== EXERCISE DATA
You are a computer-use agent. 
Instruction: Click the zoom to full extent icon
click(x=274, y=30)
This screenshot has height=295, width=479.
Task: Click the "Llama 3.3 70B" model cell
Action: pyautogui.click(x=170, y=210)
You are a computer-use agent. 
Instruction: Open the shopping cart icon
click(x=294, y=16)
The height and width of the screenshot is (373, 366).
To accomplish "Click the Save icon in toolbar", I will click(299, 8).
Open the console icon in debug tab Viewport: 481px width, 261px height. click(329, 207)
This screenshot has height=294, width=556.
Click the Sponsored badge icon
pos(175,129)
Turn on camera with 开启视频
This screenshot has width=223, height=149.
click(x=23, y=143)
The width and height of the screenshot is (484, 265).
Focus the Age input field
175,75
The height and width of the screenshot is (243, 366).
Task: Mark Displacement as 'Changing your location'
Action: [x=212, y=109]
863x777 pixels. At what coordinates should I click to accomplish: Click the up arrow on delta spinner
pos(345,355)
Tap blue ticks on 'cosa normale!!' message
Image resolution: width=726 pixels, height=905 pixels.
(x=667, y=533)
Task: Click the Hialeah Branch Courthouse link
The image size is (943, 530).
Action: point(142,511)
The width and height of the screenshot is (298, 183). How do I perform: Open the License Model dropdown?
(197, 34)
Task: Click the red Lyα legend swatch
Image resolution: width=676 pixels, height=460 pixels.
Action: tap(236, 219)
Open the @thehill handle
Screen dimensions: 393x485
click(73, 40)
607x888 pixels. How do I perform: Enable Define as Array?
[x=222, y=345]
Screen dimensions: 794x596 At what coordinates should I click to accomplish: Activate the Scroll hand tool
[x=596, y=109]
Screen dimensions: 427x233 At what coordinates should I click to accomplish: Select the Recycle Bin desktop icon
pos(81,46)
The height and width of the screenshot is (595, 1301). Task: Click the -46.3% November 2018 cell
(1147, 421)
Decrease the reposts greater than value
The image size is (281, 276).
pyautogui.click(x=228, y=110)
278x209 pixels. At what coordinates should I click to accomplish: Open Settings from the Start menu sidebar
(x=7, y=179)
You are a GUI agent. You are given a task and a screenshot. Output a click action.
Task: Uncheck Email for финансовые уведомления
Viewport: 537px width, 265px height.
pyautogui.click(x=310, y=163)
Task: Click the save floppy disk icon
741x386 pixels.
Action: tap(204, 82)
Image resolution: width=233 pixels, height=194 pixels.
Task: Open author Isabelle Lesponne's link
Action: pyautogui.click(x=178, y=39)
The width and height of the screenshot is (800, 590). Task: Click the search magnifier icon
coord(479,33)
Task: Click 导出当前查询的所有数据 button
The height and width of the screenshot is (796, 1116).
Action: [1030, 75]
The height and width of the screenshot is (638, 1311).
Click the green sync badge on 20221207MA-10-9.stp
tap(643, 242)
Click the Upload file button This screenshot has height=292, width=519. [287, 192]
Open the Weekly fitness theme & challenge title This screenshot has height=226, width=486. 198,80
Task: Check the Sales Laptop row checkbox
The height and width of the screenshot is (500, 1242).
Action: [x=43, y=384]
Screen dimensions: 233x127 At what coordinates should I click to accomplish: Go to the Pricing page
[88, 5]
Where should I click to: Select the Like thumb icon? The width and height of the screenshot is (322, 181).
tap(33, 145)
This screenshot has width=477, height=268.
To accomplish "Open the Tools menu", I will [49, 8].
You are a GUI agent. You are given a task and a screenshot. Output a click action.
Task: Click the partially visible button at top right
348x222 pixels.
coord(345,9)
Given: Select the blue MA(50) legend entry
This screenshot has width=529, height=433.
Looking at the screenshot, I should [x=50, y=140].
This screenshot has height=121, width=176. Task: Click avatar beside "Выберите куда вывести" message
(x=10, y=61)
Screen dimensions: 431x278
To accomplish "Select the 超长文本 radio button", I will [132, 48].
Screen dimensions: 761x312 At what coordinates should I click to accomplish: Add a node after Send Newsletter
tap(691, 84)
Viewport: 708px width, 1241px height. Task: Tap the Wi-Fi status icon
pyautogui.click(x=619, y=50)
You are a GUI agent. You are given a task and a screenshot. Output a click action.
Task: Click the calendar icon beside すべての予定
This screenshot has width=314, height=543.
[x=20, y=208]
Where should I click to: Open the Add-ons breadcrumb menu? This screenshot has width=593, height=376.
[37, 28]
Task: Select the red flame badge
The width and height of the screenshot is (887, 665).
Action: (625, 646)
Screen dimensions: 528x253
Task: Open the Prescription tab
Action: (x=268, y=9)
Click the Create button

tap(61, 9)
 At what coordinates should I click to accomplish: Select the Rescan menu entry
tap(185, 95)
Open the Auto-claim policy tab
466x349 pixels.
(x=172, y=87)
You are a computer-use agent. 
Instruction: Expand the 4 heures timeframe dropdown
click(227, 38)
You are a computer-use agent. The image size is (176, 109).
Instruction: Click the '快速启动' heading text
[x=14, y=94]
====
* **PROBLEM TO WORK ON**
Render only the lines starting at the one containing "The height and width of the screenshot is (638, 1311)." and ending at the one containing "Action: [x=43, y=384]" as a Markdown table with the columns Row and Line. Give each line its own numbered row and leave out any blank lines.

* **RESULT**
| Row | Line |
|---|---|
| 1 | The height and width of the screenshot is (638, 1311). |
| 2 | Click the green sync badge on 20221207MA-10-9.stp |
| 3 | tap(643, 242) |
| 4 | Click the Upload file button This screenshot has height=292, width=519. [287, 192] |
| 5 | Open the Weekly fitness theme & challenge title This screenshot has height=226, width=486. 198,80 |
| 6 | Task: Check the Sales Laptop row checkbox |
| 7 | The height and width of the screenshot is (500, 1242). |
| 8 | Action: [x=43, y=384] |